The Inland Revenue Authority of Singapore has also upped the penalties for FATCA non-filing offences. Meanwhile, the Canada Revenue Agency (CRA) issued another updated XML schema in November 2021 that financial institutions will need to use for filing FATCA and CRS information returns in 2022.
The systematic solution
These kinds of updates are common and widespread. Which makes relying on manual-heavy processes to stay current with the different jurisdictional requirements – and avoid the penalties that reporting failings can bring – unsustainable.
By using a system able to generate reports in Automatic Exchange of Information (AEOI) filing-ready state, firms can alleviate the risk of FATCA and CRS non-compliance. Electronic collection and validation of self-certifications and tax forms in line with local tax laws similarly enable financial institutions to move away from manual processing methods.
Anti-money laundering (AML) and know your customer (KYC) rules are another area being revamped. In Europe, the European Commission is moving forward with an extensive package of legislative proposals aimed at strengthening the EU’s AML and counter-terrorism financing (CFT) framework.

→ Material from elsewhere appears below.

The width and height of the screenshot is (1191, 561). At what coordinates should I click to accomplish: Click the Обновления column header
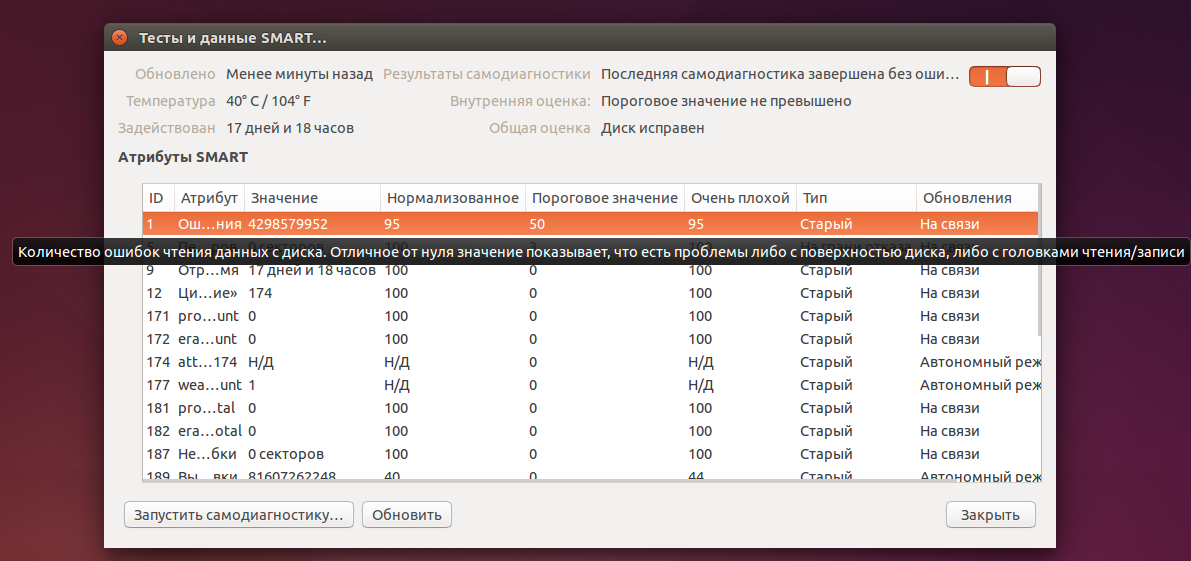975,198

The United States introduced sweeping reform of its AML/CFT laws last year.
Given the hefty fines and reputational risk that can stem from any violations, a robust AML infrastructure able to automate each stage of the client lifecycle, from onboarding to ongoing monitoring and offboarding, has never been more important.
Add in the array of other complex regulatory rules institutions must adhere to in multiple jurisdictions and at each stage of the client and transaction lifecycle, and it is clear that compliance can only realistically be achieved by adopting a systematic approach.
Digital portals, end-to-end platform integration and rich reporting functionality, underpinned by workflow-based intelligent business process management, will help firms get to where they need to be.